On Wednesday night, Carlson’s mysterious personal relationship with the COVID-19 vaccine led MSNBC host Chris Hayes to call out the Fox News star. “The Fox News vaccine requirement is stricter than the one proposed by President Joe Biden and described as ‘tyranny’ and ‘creeping communism,’” Hayes said. (Indeed, 90% of Fox’s full-time employees were vaccinated as of last month, with daily testing for those who are not.) “If you truly believe you are suffering under the ‘sadomasochistic heel’ of a tyrannical employer,” Hayes said, “even if they are paying you lots and lots of money, if you don’t want people to think you’re a total fraud, then you have to have the guts to call out Fox News or resign in protest.”

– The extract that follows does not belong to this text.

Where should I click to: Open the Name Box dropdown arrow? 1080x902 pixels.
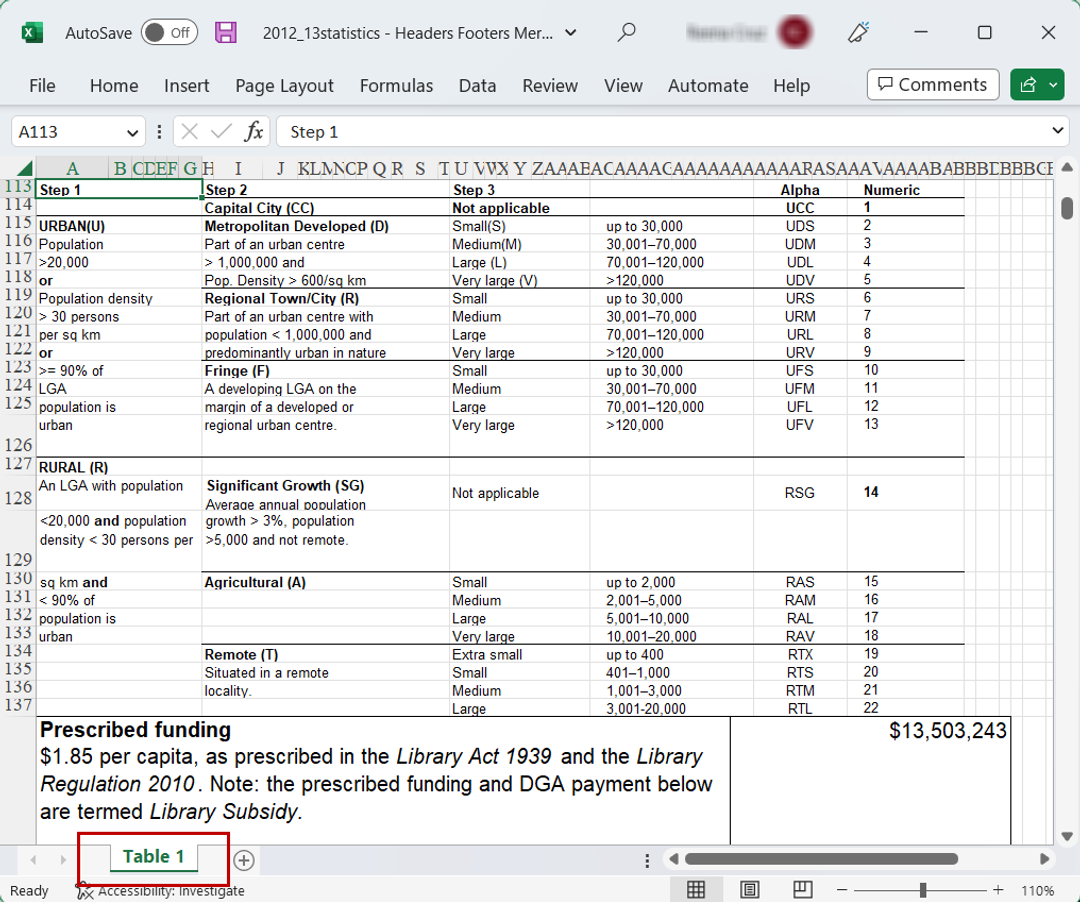[131, 131]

While the network did somewhat bend on the issue over the summer, as a number of anchors promoted the safety and efficacy of COVID-19 vaccines, Carlson never broke, and he continued his fight against the jab even if it meant actively undermining the pro-vaccine remarks made by his colleagues. Though, Carlson is not alone in that respect. Sean Hannity, Fox’s second-most popular host behind Carlson, had a brief stint in which he voiced support for vaccines and recommended that his viewers “take COVID seriously,” but his apparent change of heart was remarkably short-lived. Following those remarks in July, Hannity assured his fans that he was by no means “urging people to get the COVID-19 vaccine” but to “do the research.” And Hannity has only renewed his concerns about the country’s low vaccination rate in an effort to demonize the “unvaccinated” migrants crossing the U.S.-Mexico border. “An unprecedented multimillion-person surge, all these unvaccinated illegal immigrants packed into Biden’s cages, Biden’s overcrowded cages, makeshift tents, no social distancing, and as I pointed out, not even any testing––never mind a vaccine,” Hannity said on Wednesday night while running an ad that depicted migrants as disease-ridden. “We will never know, by the way, how many Americans died because they were infected by the illegal immigrants that Joe Biden is processing through the country and dispersing all around the rest of the country.”

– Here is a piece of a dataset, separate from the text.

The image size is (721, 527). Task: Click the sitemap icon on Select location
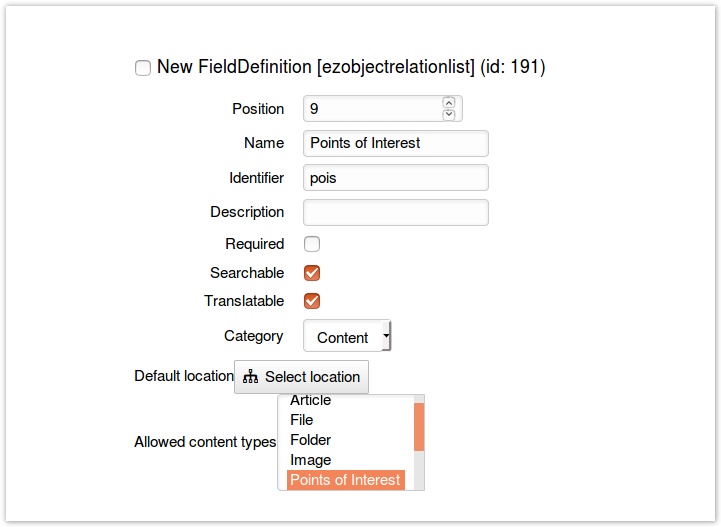(x=250, y=377)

That same night, Fox News host Laura Ingraham, who has previously accused “anti-freedom” Democratic lawmakers of forcing an “experimental drug on Americans against their will,” used the alarmingly high nationwide COVID death toll as a political cudgel against the Biden administration. “Why didn’t Biden step down today? According to Johns Hopkins, more people died of COVID in 2021 than all of 2020,” she said. “So despite being handed vaccines, promising therapeutics, Biden has presided over a year of death.”
On the matter of COVID deaths, the daughter of an unvaccinated man who died of COVID-19 last month partially pinned her father’s death on Carlson’s promotion of vaccine misinformation. “He watched some Tucker Carlson videos on YouTube,” said Katie Lane while discussing her father’s death on CNN. “And some of those videos involved some misinformation about vaccines. And I believe that that played a role.”

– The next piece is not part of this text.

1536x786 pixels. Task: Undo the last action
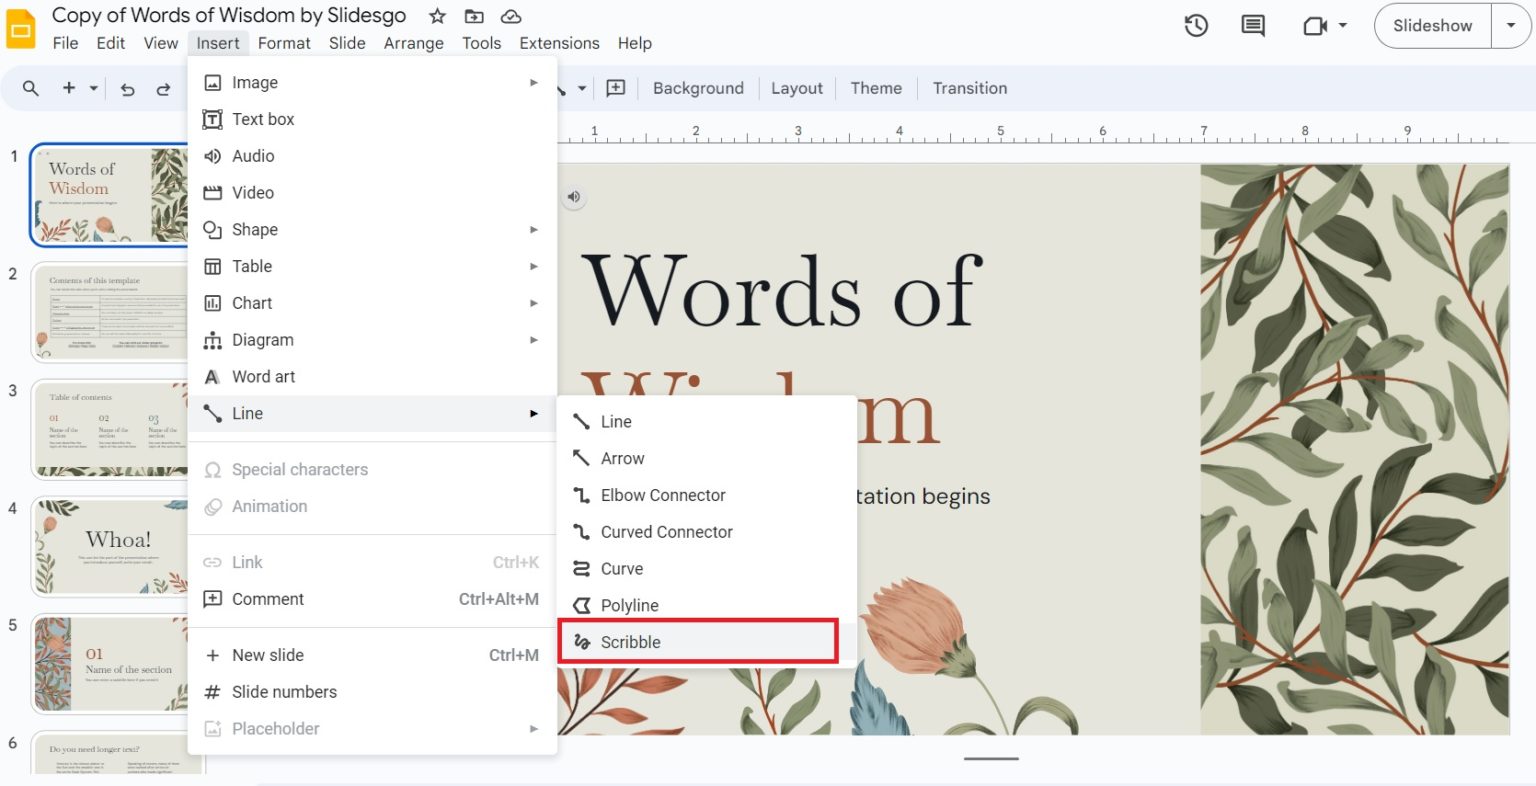(127, 88)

While it is difficult to quantify the effects caused by Fox’s anti-vaccine push, the progressive media watchdog group Media Matters released a report this week detailing just how committed the network apparently is to undermining vaccines. Fox News has aired segments denigrating COVID-19 vaccines or pro-vaccine policies on all but two days over the last six months, according to the report. “Fox pushed a claim undermining vaccines during 99% of the days [from April through September],” the report states, noting that it “deemed claims to be undermining vaccines if they described the vaccines as: unnecessary or dangerous; coercive, representing government overreach, or violating personal freedom or choice; or cynical ploys for political or financial gain.”